Der Leiter der Aktionärsvereinigung Ethos, Vincent Kaufmann, empfiehlt den Aktionären an der kommenden Generalversammlung vom 30. April gegen die Entlastung (Décharge) des Verwaltungsrates und gegen die Bonusanträge des Managements für das Jahr 2020 zu stimmen. Die Vorkommnisse um Archegos Management und um die Greensill-Fonds zeigten, dass die Grossbank Probleme mit ihrem Risikomanagement habe: Und für letzteres trage letztlich der Verwaltungsrat die Verantwortung, sagte er gegenüber der AWP.

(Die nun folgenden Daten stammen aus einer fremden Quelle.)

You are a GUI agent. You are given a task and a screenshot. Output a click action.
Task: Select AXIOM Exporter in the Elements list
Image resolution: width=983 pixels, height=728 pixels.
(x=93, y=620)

Mit der Verweigerung der Entlastung würden die Aktionäre ihr Recht behalten, nötigenfalls juristisch gegen den Verwaltungsrat vorgehen zu können, falls dieser seine Verantwortung nicht nachgekommen sei, so Kaufmann weiter.

Lohnverzicht für Rohner verlangt

Aufgrund der zu erwartenden Verluste scheinen ihm auch die vorgeschlagenen Vergütungen zu hoch. Ethos empfehle daher, gegen den Bonusantrag zu stimmen, so Kaufmann. Ganz abgesehen davon halte Ethos ein Salär von mehr als 4 Millionen Franken für Verwaltungsratspräsident Urs Rohner als zu hoch.

Dezidiert äusserte sich auch David Herro vom US-Vermögensverwalter Harris, mit einem zuletzt gemeldeten Anteil von rund 5 Prozent einer der grössten CS-Aktionäre. Er forderte in einem E-Mail-Statement an verschiedene Medien, dass der scheidende Rohner auf eine weitere Vergütung ganz verzichten solle. Harris hatte sich bereits im vergangenen Jahr in der Auseinandersetzung um die Absetzung des ehemaligen CEO Tidjane Thiam gegen Rohner gestellt.

Spekulationen über Verlusthöhe

Die Credit Suisse-Aktie gab am Dienstag bis zum Schluss um weitere 3,1 Prozent auf 10,42 Franken nach, nachdem sie am Montag knapp 14 Prozent verloren hatte. Auf Jahressicht notiert die Aktie damit um knapp 9 Prozent im Minus während etwa die Titel der Konkurrentin UBS seit Jahresbeginn um 17 Prozent zugelegt hat.

Gemäss Marktbeobachtern dürfte die CS-Aktie weiterhin volatil bleiben, solange nicht mehr über das Ausmass der Verluste aus den beiden Problemfällen Archegos und Greensill bekannt ist. Am Montag hatte die CS über einen "möglicherweise sehr bedeutenden und wesentlichen" Verlust informiert, ohne aber weitere Einzelheiten zu nennen. Ursache dürfte laut übereinstimmenden Berichten der Zusammenbruch des Hedgefonds Archegos des Investors Bill Hwang sein, der auch weitere Banken in Mitleidenschaft gezogen hat.

Die meist genannte Verlustschätzung für die CS im Zusammenhang mit Archegos laut auf 3 bis 4 Milliarden Dollar, eine Zahl, welche die "Financial Times" unter Berufung auf Insider genannt hatte. Einige Marktgerüchte wollten gar von einem doppelt so hohen Schaden wissen. "Über die Höhe der Verluste wissen wir zum jetzigen Zeitpunkt nicht mehr als das, was wir in der Presse lesen", meinte der zuständige Analyst der britischen Barclays Bank in einem Kommentar.

Aktienrückkäufe im Fokus

Spekuliert am Markt wird nun auch, ob die Credit Suisse ihr dieses Jahr begonnene Aktienrückkaufprogramm wegen des Verlustes bei Archegos, aber auch wegen der ebenfalls noch nicht bezifferten Verluste mit den sogenannten Lieferketten-Finanzierungsfonds von Greensill stoppen muss.

Einige Investoren sehen aber auch das Risiko, dass die Dividende für 2020 gestrichen wird oder die CS gar eine Kapitalerhöhung durchführen muss.